Esbocé una sonrisa y me marché a mi propia oficina. Me pasé la tarde realizando diversas tareas: pasando facturas a máquina, preparando una presentación para la compañía Schaumburg que había visto el lunes, y poniéndome al día con la correspondencia.
El día transcurrió sin ninguna noticia de Catherine respecto a mi búsqueda en el Lexus. No tenía ninguna forma de ponerme en contacto con ella hasta que ella y Freeman empezaran a trabajar la semana siguiente. Dejé un recado en el nuevo contestador de su oficina por si acaso, pero todo indicaba que tendría que acercarme a Springfield al día siguiente.
A las seis llamé a Lotty para ver si podíamos volver a intercambiar los coches esa noche; con el Trans Am probablemente podría hacer la ida y vuelta en menos de cinco horas. Aceptó sin mucho entusiasmo.
– ¿Qué ocurre? ¿Estás ocupada?
Se rió tímidamente.
– No. Sólo me estoy compadeciendo de mí misma. Hoy ha sido el último día de Carol. Me siento… personalmente despojada. Y Max se empeña en decirme que sea razonable, y lo único que consigue es que me apetezca ser lo menos razonable posible.
– Bueno, yo te sigo queriendo, Lotty. ¿Quieres que te lleve a cenar? Podrás gritar y quejarte todo lo que quieras.
Al oír eso soltó una risa más natural.
– Eso es lo que me ha recetado el médico. Sí. Excelente idea. Llevo mucho retraso aquí. ¿Qué tal a las siete y media en I Popoli?

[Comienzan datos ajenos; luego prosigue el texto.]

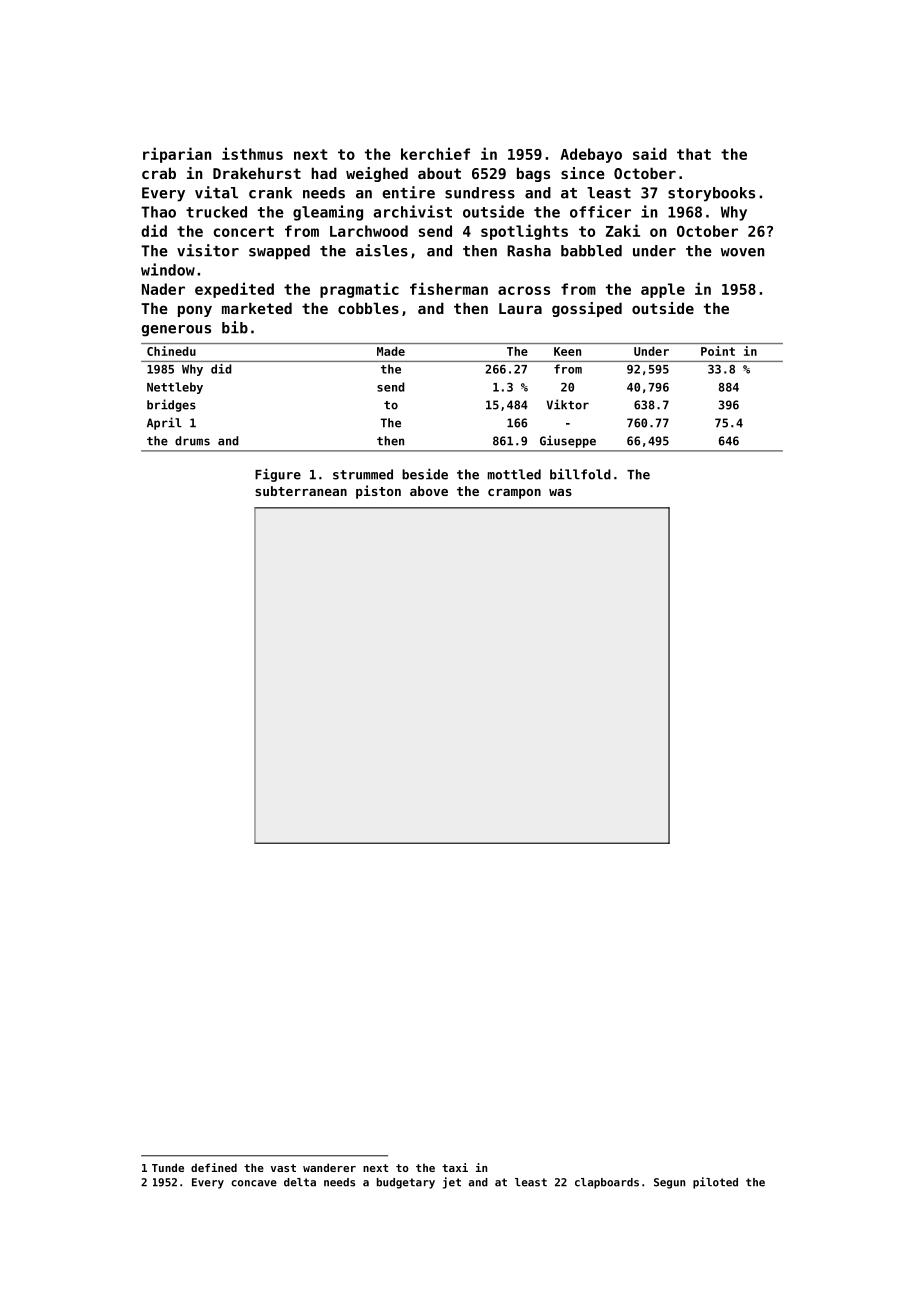  What do you see at coordinates (429, 491) in the screenshot?
I see `above` at bounding box center [429, 491].
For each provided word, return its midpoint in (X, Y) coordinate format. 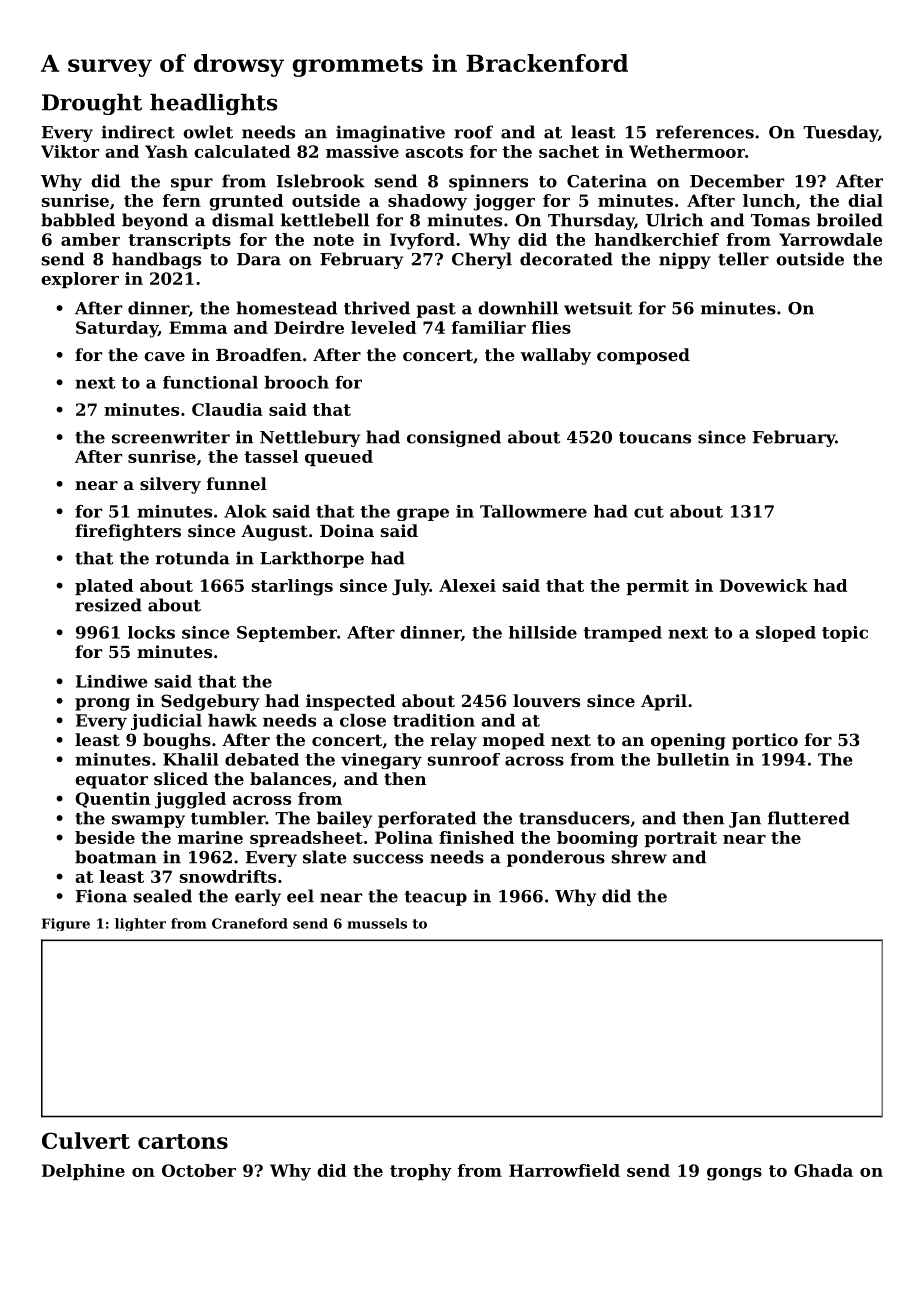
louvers (546, 700)
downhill (518, 308)
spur (192, 184)
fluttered (809, 818)
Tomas (780, 220)
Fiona (101, 896)
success (388, 859)
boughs (177, 741)
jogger (504, 202)
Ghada (823, 1170)
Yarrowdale (830, 239)
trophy (421, 1172)
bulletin (693, 759)
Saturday (117, 329)
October (199, 1170)
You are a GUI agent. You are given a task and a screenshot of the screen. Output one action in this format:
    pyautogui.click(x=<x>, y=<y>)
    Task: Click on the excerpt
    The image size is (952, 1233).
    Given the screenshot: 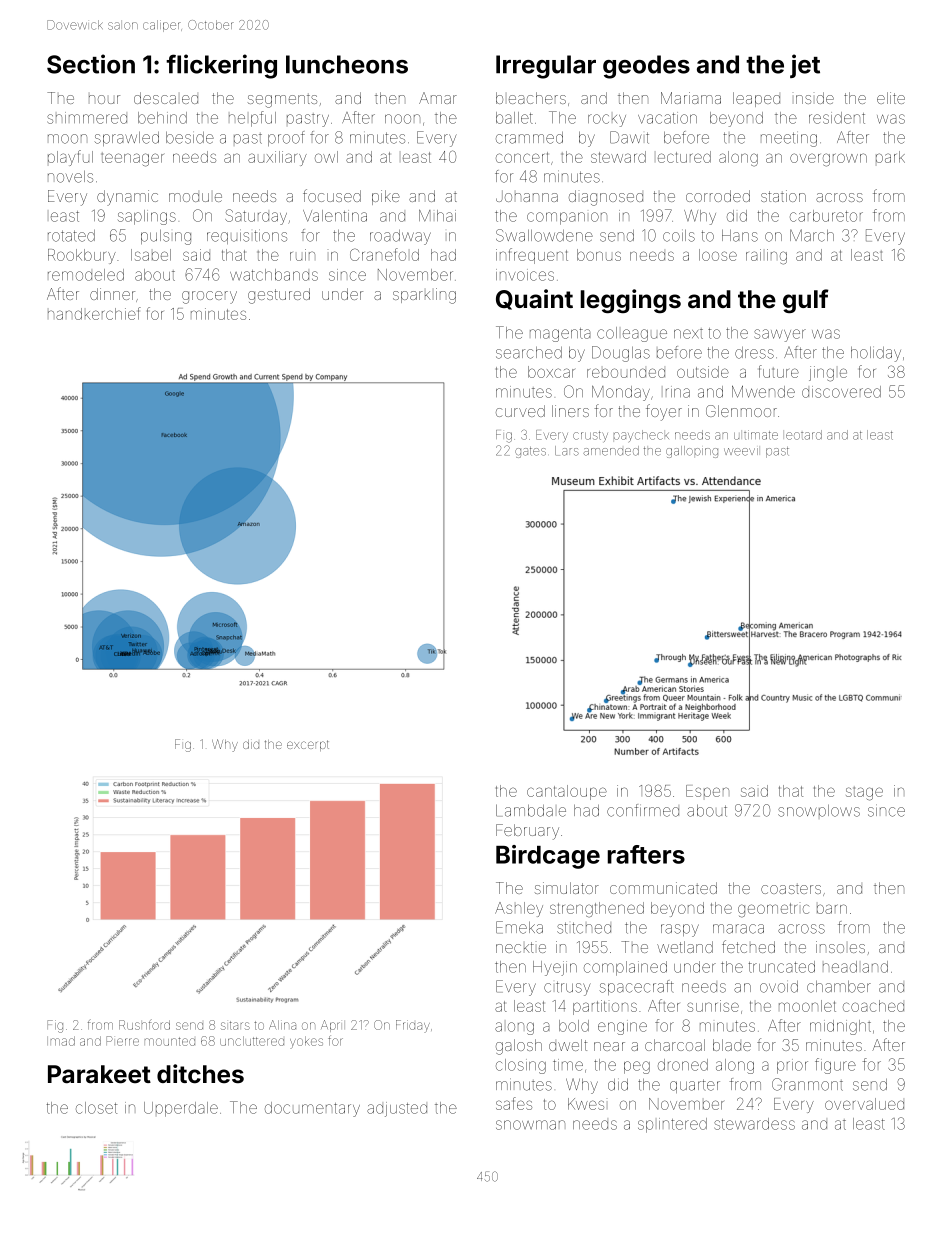 What is the action you would take?
    pyautogui.click(x=308, y=745)
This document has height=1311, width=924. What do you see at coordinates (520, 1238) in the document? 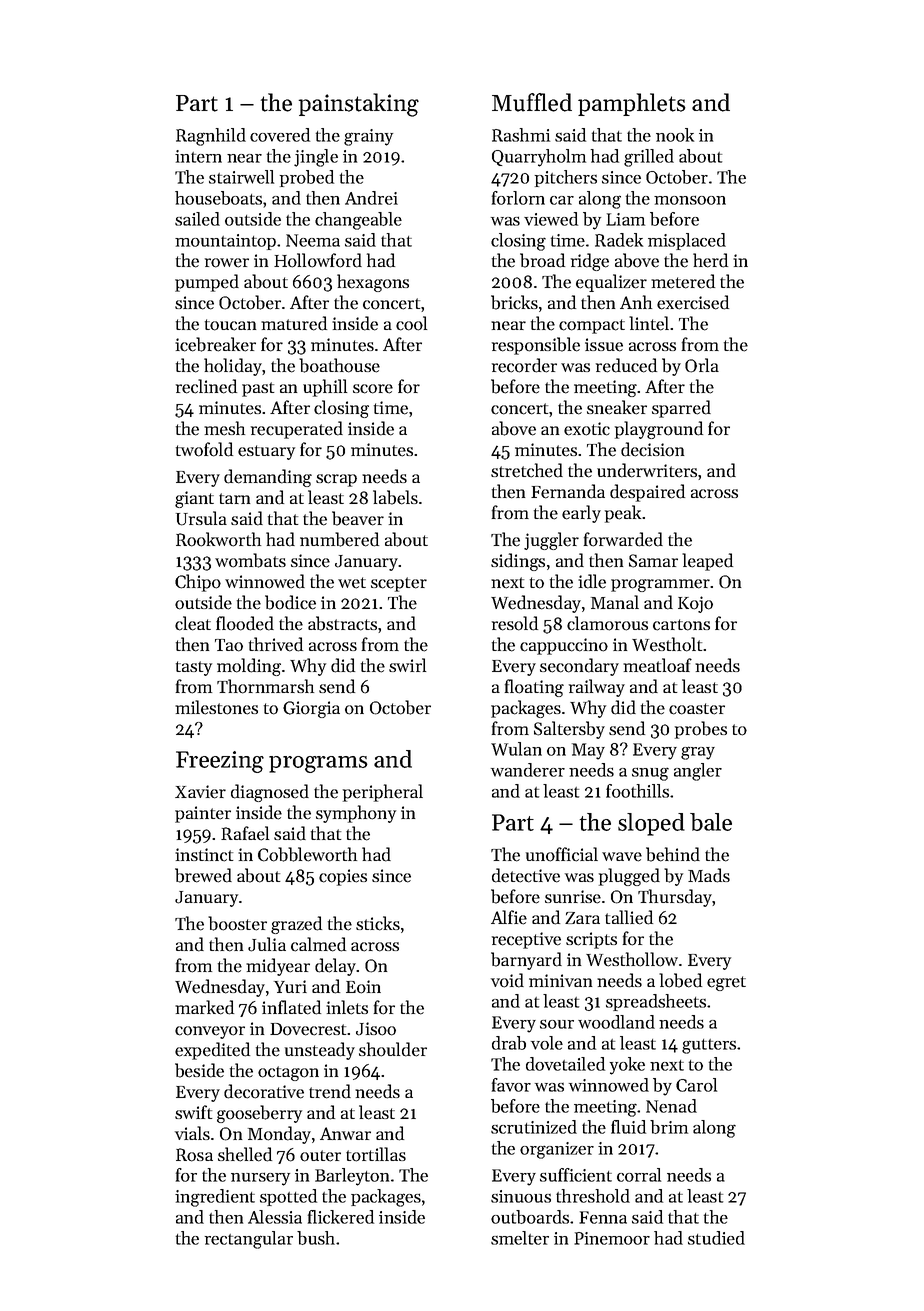
I see `smelter` at bounding box center [520, 1238].
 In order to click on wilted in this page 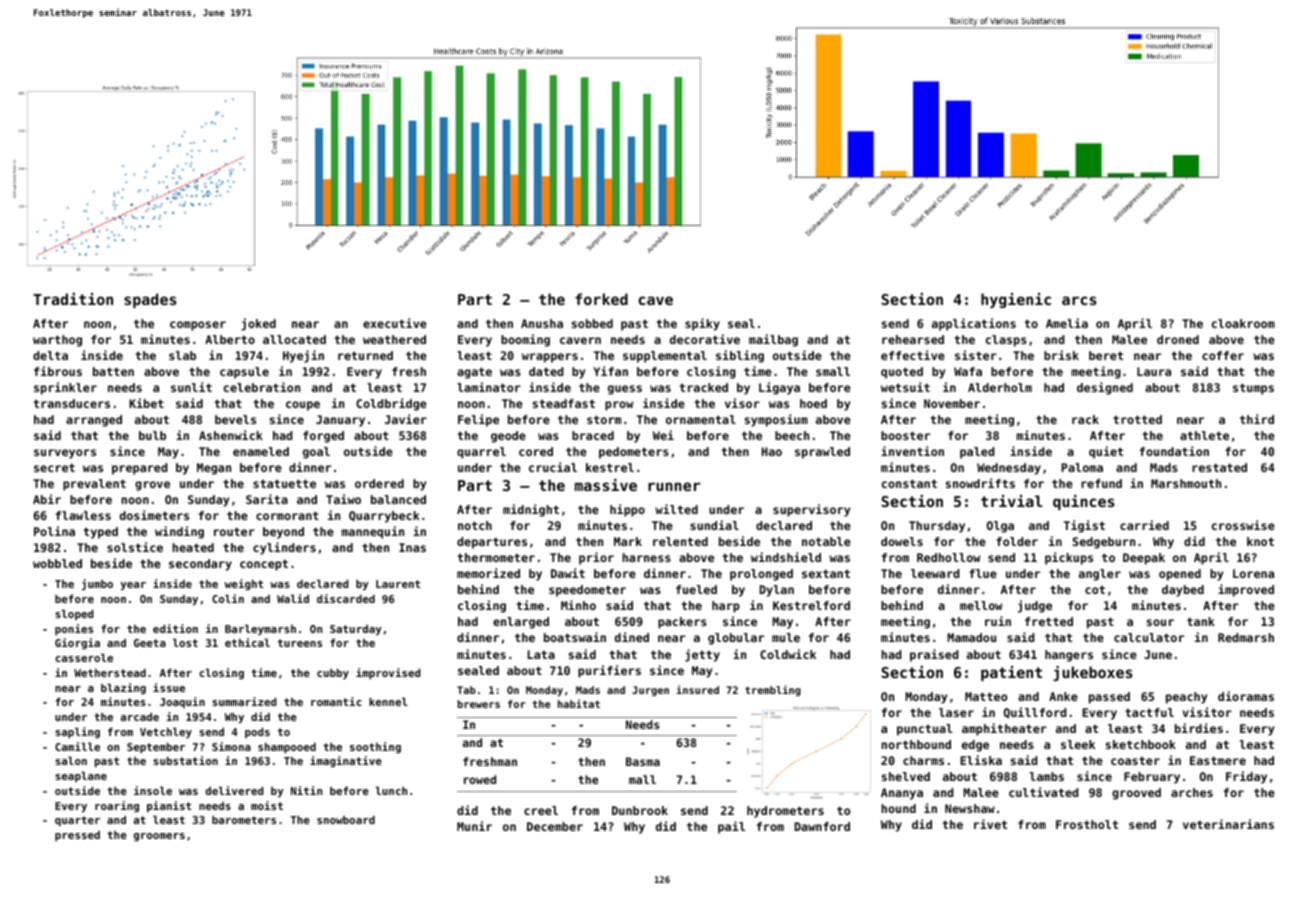, I will do `click(676, 509)`.
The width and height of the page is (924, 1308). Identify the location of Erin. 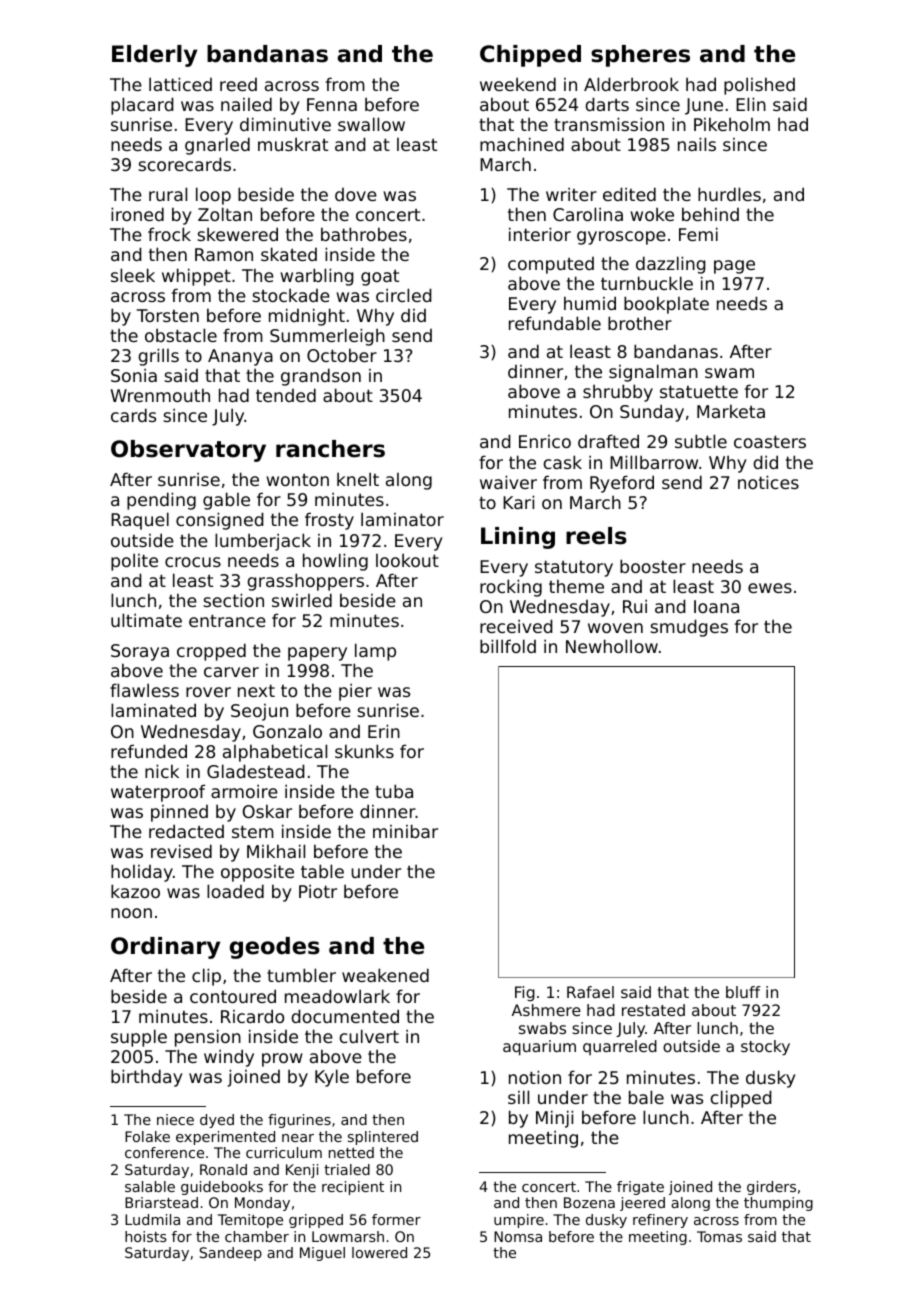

Acepté inmediatamente y emprendí la tarea de ordenar mi despacho antes de salir. Ya me dirigía a la puerta, cuando volvió a sonar el teléfono. Pensando que podía ser Freeman, volví a mi mesa. Una suave voz de mujer me preguntó si era efectivamente la señorita Warshawski, y me pidió que esperara, que iba a hablarme el señor Yarborough.